> Objectif 1: D'après le texte sur la surélévation des copropriétés, à quel siècle les commerçants surélevaient-ils déjà leurs boutiques pour pouvoir se loger ?

___ Source

Financer les travaux de sa copropriété grâce à la surélévation

    Publié le 28 janvier 2019 par Stéphanie Thibault
    Construire en hauteur est une bonne solution pour lutter contre la pénurie de logements. Mais la surélévation est aussi synonyme de nombreux avantages pour les copropriétaires, qui peuvent ainsi obtenir l'argent nécessaire pour financer de gros travaux. Explications.
    Alors que la place disponible en ville se fait de plus en plus rare, en particulier dans les zones à forte densité urbaine, surélever un immeuble est une solution intéressante pour les copropriétés. Construire en hauteur permet en effet de créer des mètres carrés supplémentaires, et donc de nouveaux logements. C'est aussi un excellent moyen de générer des revenus pour financer des travaux de rénovation, et valoriser le patrimoine immobilier existant.
    "Surélever permet également aux copropriétaires de faire des économies, sur les charges de copropriété, mais pas seulement. Cela évitera par exemple d'avoir à refaire la toiture plus tard, une dépense qui pèse souvent très lourd sur le budget" note Gilles Frémont, président et fondateur de l'Association nationale des gestionnaires de copropriétés.
    Les commerçants surélevaient déjà leurs boutiques au XVIIe siècle pour pouvoir se loger. La pratique n'est donc pas nouvelle, mais elle bénéficie depuis quelques années de règles plus souples pour encourager la rénovation thermique des immeubles.

    Qu'est-ce qu'une surélévation ?

    Entreprendre des travaux de surélévation d'un immeuble signifie créer un ou plusieurs niveaux supplémentaires. En construisant un ou des étages en plus, on augmente ainsi la surface habitable et on crée de nouveaux lots de copropriété.
     
    Attention : la surélévation se distingue d'un simple aménagement de combles ! La jurisprudence de la Cour de cassation (6 mars 1991) est très claire sur ce point. "Une surélévation implique nécessairement un rehaussement de la ligne de faîtage du toit. Il s'agit sinon d'un redressement de combles, qui peut nécessiter de créer de nouvelles ouvertures, mais ce n'est en aucun cas une surélévation" précise Gilles Frémont.
    En pratique, cela veut dire pour la copropriété, le plus souvent, vendre son droit à surélever l'immeuble. Le droit à construire appartient en effet au syndicat des copropriétaires, qui peut soit décider de réaliser les travaux lui-même, soit de céder son droit à construire à un tiers (par exemple un promoteur).

    Surélévation d'une copropriété : les avantages

    Le principal avantage est bien sûr financier. Vendre son droit à surélever permet au gestionnaire de copropriété de dégager des ressources importantes. "Le prix de vente est alors réparti entre les différents copropriétaires, et peut servir à financer des travaux de rénovation, ravalement de façade, réhabilitation thermique de l'immeuble, remplacement de la chaudière, etc..." indique Gilles Frémont.

______

> Objectif 2: Recopiez intégralement les enregistrements ci-dessous en omettant les images.

___ Extraits de données

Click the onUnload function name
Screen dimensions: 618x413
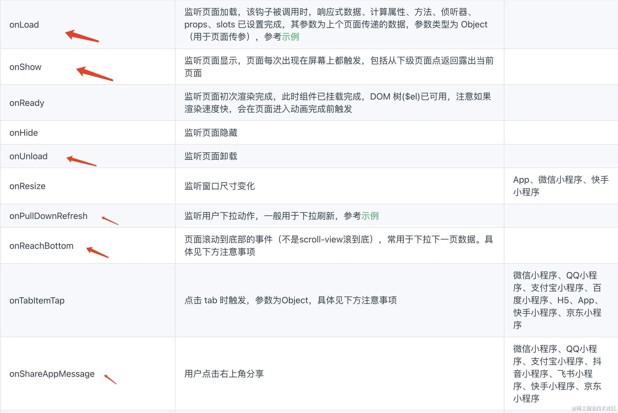tap(28, 156)
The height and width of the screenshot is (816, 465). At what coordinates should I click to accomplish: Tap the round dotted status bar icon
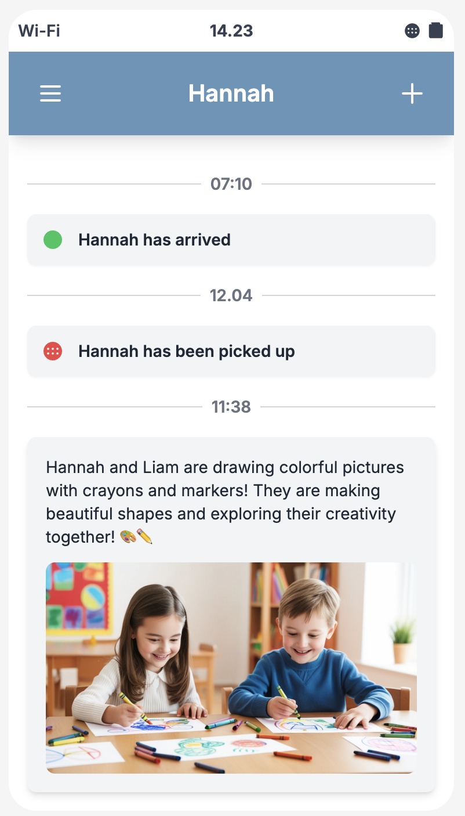tap(412, 31)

______

> Réponse complète 1: Au XVIIe siècle.

> Réponse complète 2:
Click the onUnload function name
Screen dimensions: 618x413
tap(28, 156)
The height and width of the screenshot is (816, 465). At what coordinates should I click to accomplish: Tap the round dotted status bar icon
tap(412, 31)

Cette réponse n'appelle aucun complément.